*** Information given Section Begins ***

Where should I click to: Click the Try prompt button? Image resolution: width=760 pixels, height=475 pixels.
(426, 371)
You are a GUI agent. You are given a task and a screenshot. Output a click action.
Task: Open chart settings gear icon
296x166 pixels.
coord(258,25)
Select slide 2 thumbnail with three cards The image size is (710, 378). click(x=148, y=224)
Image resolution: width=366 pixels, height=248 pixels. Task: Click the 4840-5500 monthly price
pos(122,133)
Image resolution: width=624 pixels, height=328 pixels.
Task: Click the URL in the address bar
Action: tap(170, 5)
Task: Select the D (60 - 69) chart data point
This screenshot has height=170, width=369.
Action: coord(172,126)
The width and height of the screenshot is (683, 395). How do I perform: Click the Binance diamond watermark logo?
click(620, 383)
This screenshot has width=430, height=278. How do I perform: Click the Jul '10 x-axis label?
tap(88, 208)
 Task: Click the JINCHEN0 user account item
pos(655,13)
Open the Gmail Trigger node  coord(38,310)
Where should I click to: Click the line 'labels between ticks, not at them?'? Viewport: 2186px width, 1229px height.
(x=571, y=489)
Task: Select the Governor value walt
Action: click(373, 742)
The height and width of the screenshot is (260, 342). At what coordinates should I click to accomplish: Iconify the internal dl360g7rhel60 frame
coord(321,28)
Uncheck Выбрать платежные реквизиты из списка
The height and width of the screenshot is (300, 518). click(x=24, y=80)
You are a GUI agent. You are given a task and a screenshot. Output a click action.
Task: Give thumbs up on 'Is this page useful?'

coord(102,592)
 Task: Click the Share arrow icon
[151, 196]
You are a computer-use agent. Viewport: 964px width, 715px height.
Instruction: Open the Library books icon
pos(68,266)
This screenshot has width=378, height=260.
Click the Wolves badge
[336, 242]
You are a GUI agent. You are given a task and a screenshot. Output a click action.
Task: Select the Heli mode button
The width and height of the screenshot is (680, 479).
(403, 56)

*** Information given Section Ends ***

Set down exactly the lines that begin with the one containing "This screenshot has width=378, height=260." and end with the last line above, and no others.

◆ Solution to this problem:
This screenshot has width=378, height=260.
Click the Wolves badge
[336, 242]
You are a GUI agent. You are given a task and a screenshot. Output a click action.
Task: Select the Heli mode button
The width and height of the screenshot is (680, 479).
(403, 56)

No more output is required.